2. Frente a la tensión, las amenazas y la violencia, la comunidad ha realizado numerosas denuncias penales en contra del Sr. López Henao, que incluso ha sido denunciado por violencia contra la mujer. Sin embargo, de estas denuncias no se conocen avances, no hay apertura de investigaciones ni sanciones penales.

3. Con irregularidades procesales, el proceso legal de reclamación de tierras ha culminado con una sentencia en firme del juez promiscuo de Puerto Wilches, que ordena el desalojo del predio San Felipe.

4. El anterior Inspector de Policía del corregimiento de Vijagual, Leonel Gutiérrez Lagares, quien inició el proceso de desalojo de la comunidad, se encuentra detenido por el delito de concierto para delinquir agravado y vínculos con el paramilitarismo. Este funcionario intentó un desalojo en el año 2013 sin ser competente para ello.

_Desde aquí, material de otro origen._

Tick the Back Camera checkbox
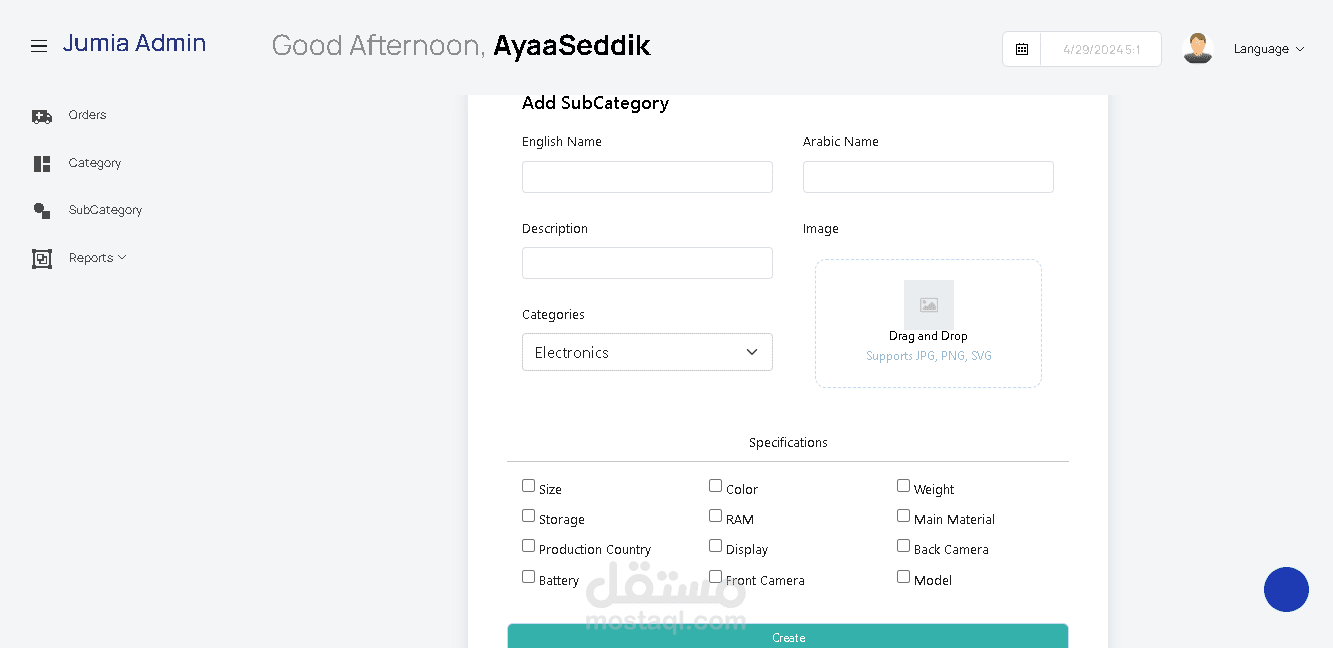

5. Este nuevo intento de desalojo que está planeado para el miércoles 13 de diciembre del 2018 pondría en una grave situación humanitaria a las alrededor de 60 familias que viven en El Guayabo.

Solicitudes

En vista de los antecedentes y los hechos presentados, los y las firmantes de este comunicado solicitamos:

A   la   Procuraduría   delegada   para   asuntos   ambientales   y   agrarios   que   revise   todas   las irregularidades del proceso civil ordinario reivindicatorio a cargo del juez promiscuo municipal de Puerto Wilches.

Se suspenda el desalojo en consideración de los recursos tutelares y las medidas cautelares presentadas.

A las autoridades locales y regionales, que tomen todas las medidas para garantizar la vida y la integridad de esta comunidad campesina y sus líderes y lideresas, sujetos de especial protección por su condición de víctimas y defensora de Derechos Humanos.

Requerir al señor López Henao que responda ante las autoridades por los hechos relatados, en la medida en que los responsables directos dijeron actuar bajo sus órdenes.

Incluir a la ANT en este proceso y entregar los terrenos baldíos para ser utilizados como método de reparación.